Actually the process you are talking about is called fusion not fission. The compacting of material until it combines on a molecular level is nuclear fusion.
fission is the spiting of the molecules which is a entirely different process and is in essence "ignited"
You need to go read up on A-Bombs 101. Fission bombs involve driving chunks of appropriate materials together with explosives, in order to achieve critical mass and a fission reaction. H-bombs typically use a heavy-hydrogen core, inside of an A-bomb, to actually fuse nuclei and create an even bigger explosion.
Actually, the process is fission. The fissionable material has to be forced together in a critical mass quick enough for the fission to be an explosive release of energy. Fusion is the forcing of hydrogen atoms together to create helium and the release of energy.
No. The "compacting" remark I made referred to the style of atomic weapon used on Nagasaki, known as "Fatman". This type of weapon contains a hollow sphere of fissionable material, which is crushed at detonation by symmetrically placed explosive charges into a lump which thereby achieves critical mass. The resulting mass fissions (the atomic nuclei split) which produces the energy of the blast.

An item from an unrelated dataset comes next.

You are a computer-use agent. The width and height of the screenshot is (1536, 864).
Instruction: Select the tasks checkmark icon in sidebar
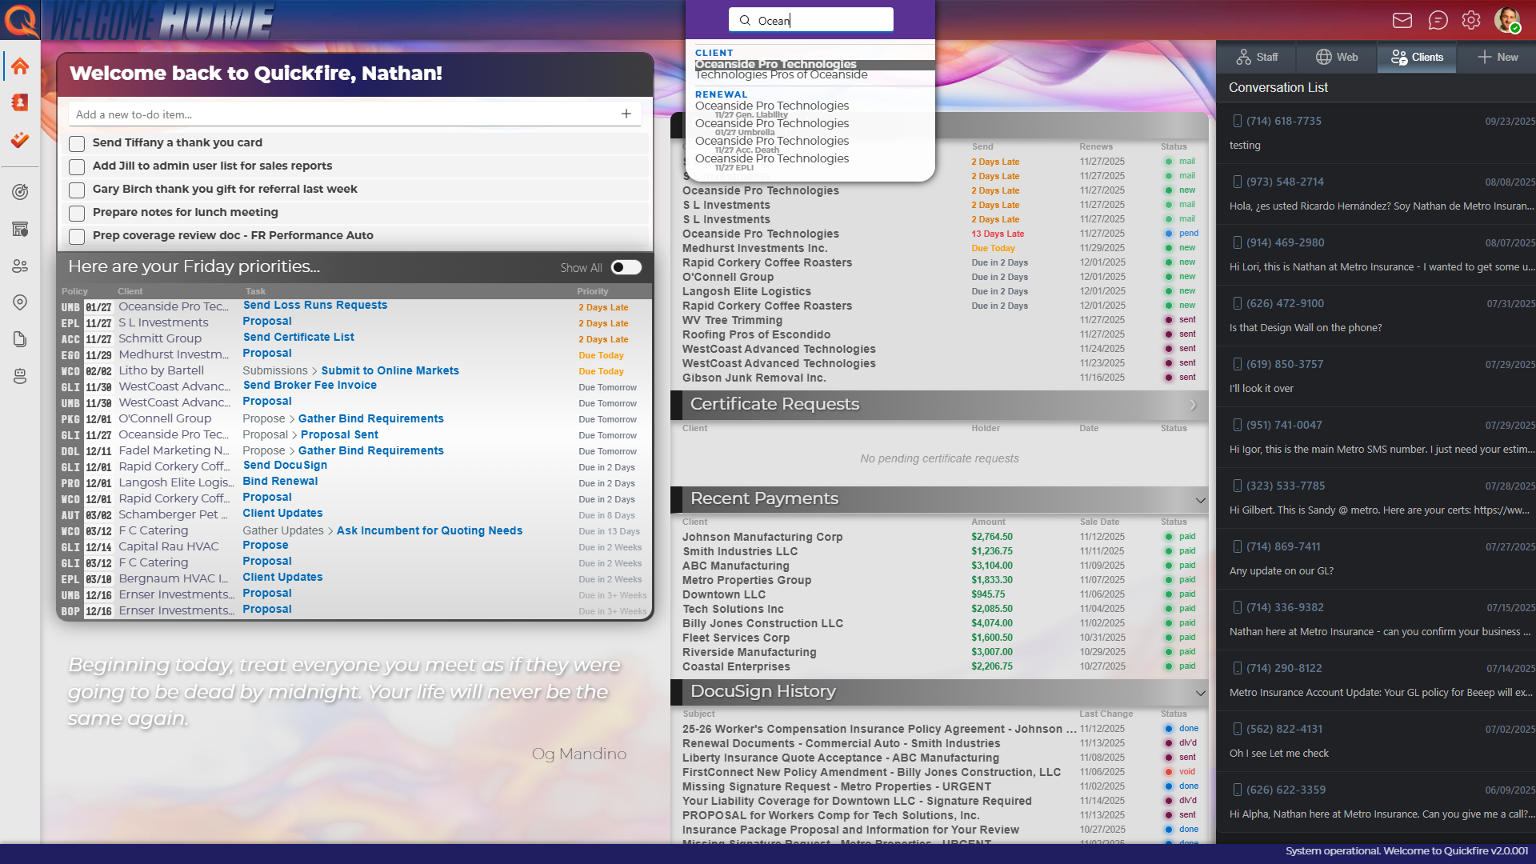(x=20, y=140)
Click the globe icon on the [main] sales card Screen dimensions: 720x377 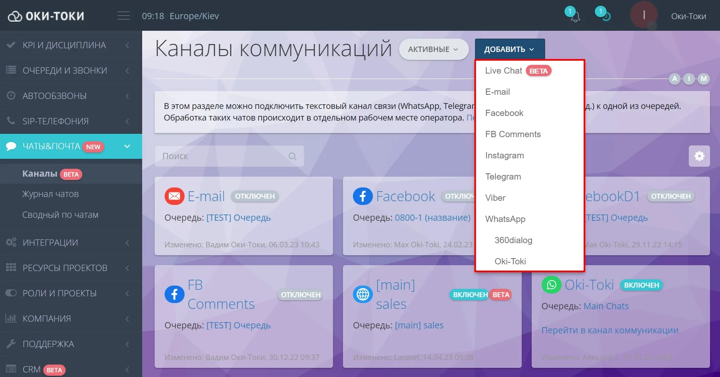pyautogui.click(x=362, y=294)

Fusion is the process of combining light atomic nuclei (as opposed to the heavy elements which release energy during fission) to release energy. It produces more energy than fission, but in weapons requires a fission "igniter" to heat the fusible material to the required temperature (hundreds of millions of degrees, or about 10,000 times hotter than the surface of the sun). This temperature, not compaction, is what makes the fusion weapon work.
I hope that helped. :-)
Actually, "ignition" (in the sense of "starting a fire") is a chemical reaction. Both fusion and fission bombs involve compaction and both are nuclear reactions. In that sense, referring to the triggering explosion as "igniting" the reaction is equally erroneous (if you want to be technical about the chemical vs. nuclear reaction) or correct (if you want to be figurative about the explosion being the impetus for starting the nuclear reaction) for both fusion and fission bombs.